PROBLEM DETAILS:
Within the entries below, find every line that has the string "agent", then copy it.

DATASET CONTENT:
- - - - -

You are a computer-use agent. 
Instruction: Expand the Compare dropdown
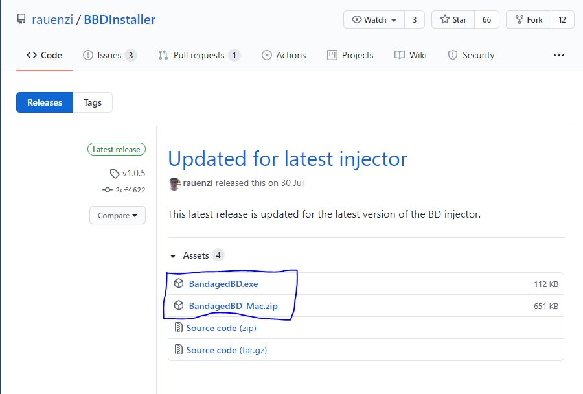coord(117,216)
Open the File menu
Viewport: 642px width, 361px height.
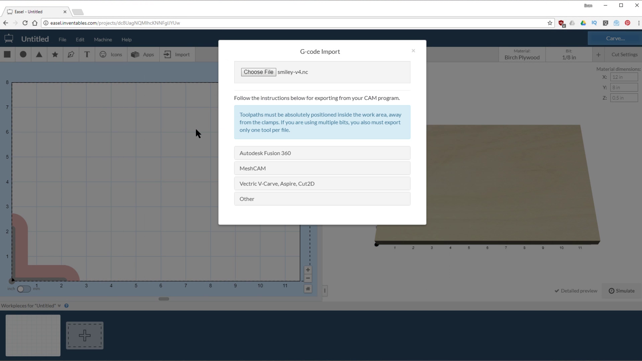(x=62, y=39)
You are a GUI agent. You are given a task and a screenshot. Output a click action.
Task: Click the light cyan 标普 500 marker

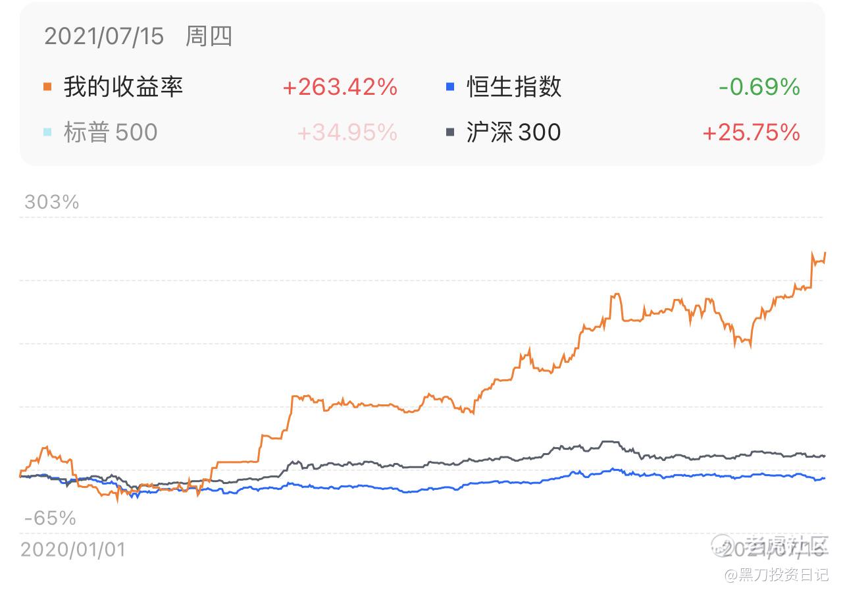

- - - - -

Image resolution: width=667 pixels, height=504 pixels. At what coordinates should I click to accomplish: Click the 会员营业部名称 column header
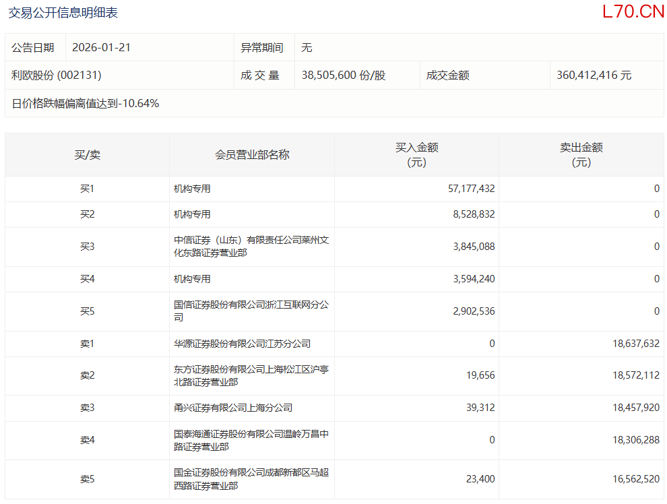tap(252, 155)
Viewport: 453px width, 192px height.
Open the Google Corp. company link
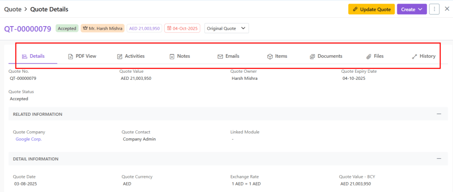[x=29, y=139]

- - - - -

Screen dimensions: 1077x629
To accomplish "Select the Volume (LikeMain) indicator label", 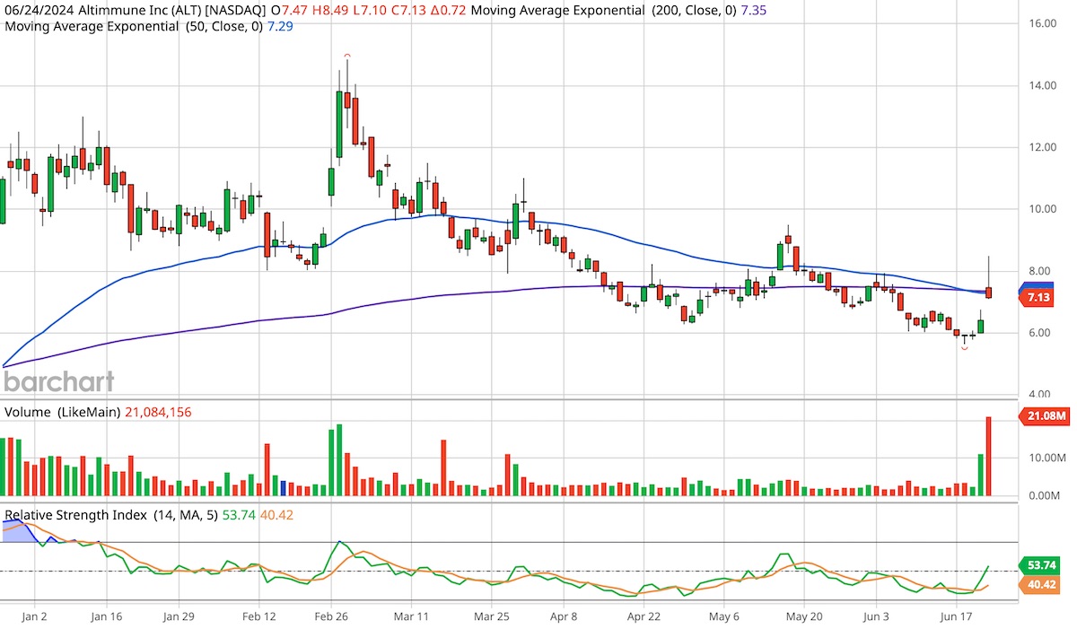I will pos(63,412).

- - - - -

SOLVED PROBLEM:
You are a computer-use agent. 
You are a GUI agent. You are given a task and a screenshot. Output a click action.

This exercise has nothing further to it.